# How much is a billion?



## Toyes Hill Angus (Dec 21, 2010)

How many zeros in a billion??? 
This is too true to be funny...

The next time you hear a politician use the 
word 'billion' in a casual manner, think about whether you want the 'politicians' spendingYOUR tax money.

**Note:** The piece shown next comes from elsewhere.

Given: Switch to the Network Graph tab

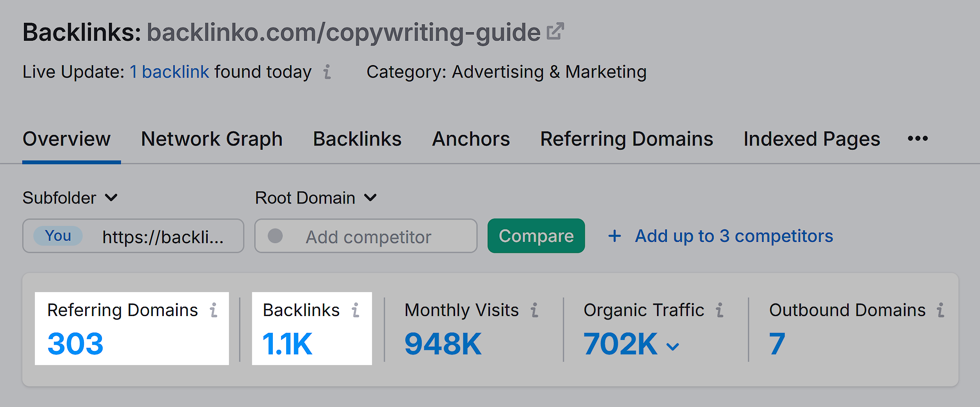Looking at the screenshot, I should click(212, 139).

A billion is a difficult number to comprehend, 
but one advertising agency did a good job of 
putting that figure into some perspective in 
one of it's releases.

A. 
A billion seconds ago it was 1959.

B 
A billion minutes ago Jesus was alive.

C 
A billion hours ago our ancestors were 
living in the Stone Age.

D 
A billion days ago no-one walked on the earth on two feet.

E. 
A billion dollars ago was only 
8 hours and 20 minutes, 
at the rate our government 
is spending it.

While this thought is still fresh in our brain... 
let's take a look at New Orleans .... 
It's amazing what you can learn with some simple division.

Louisiana Senator, 
Mary Landrieu (D) 
is presently asking Congress for 
250 BILLION DOLLARS 
to rebuild New Orleans .. Interesting number... 
what does it mean?

A 
Well... if you are one of the 484,674 residents of New Orleans 
(every man, woman, and child) 
you each get $516,528.

B 
Or... if you have one of the 188,251 homes in 
New Orleans , your home gets $1,329,787.

C. 
Or... if you are a family of four... 
your family gets $2,066,012.

Imagine, now $700 billion bailing out banks in the US . That's enough to fund complete medical care for every man, woman and child currently alive in the US for 11 years!! 
50 billion to bail out the auto industry??? 
Washington , D.C. 
& 
Ottawa ON. 
< HELLO!!! > 
Are all your calculators broken??

Accounts Receivable Tax 
Building Permit Tax 
CDL License Tax 
Cigarette Tax 
Corporate Income Tax 
Dog License Tax 
Federal Income Tax , Federal Unemployment Tax (FUTA) 
Fishing License Tax 
Food License Tax 
Fuel Permit Tax 
Gasoline Tax 
Hunting License Tax 
Inheritance Tax 
Inventory Tax 
IRS Interest Charges (tax on top of tax) 
IRS Penalties (tax on top of tax) 
Liquor Tax 
Luxury Tax 
Marriage License Tax 
Medicare Tax 
Property y Tax 
Real Estate Tax 
Service charge taxes 
Social Security Tax 
Road Usage Tax (Truckers) 
Sales Taxes 
Recreational Vehicle Tax 
School Tax 
State Income Tax 
State Unemployment Tax (SUTA) 
Telephone Federal Excise Tax 
Telephone Federal Universal Service Fee Tax upon Tax 
Telephone Federal, State and Local Surcharge Tax 
Telephone Minimum Usage Surcharge Tax 
Telephone Recurring and Non-recurring Charges Tax 
Telephone State and Local Tax 
Telephone Usage Charge Tax 
Utility Tax 
Vehicle License Registration Tax 
Vehicle Sales Tax 
Watercraft Registration Tax 
Well Permit Tax 
Workers Compensation Tax 
Income Tax 
Everything Tax

STILL THINK THIS IS FUNNY???

Not one of these taxes existed 100 years ago... 
and our nation was the most prosperous in the world.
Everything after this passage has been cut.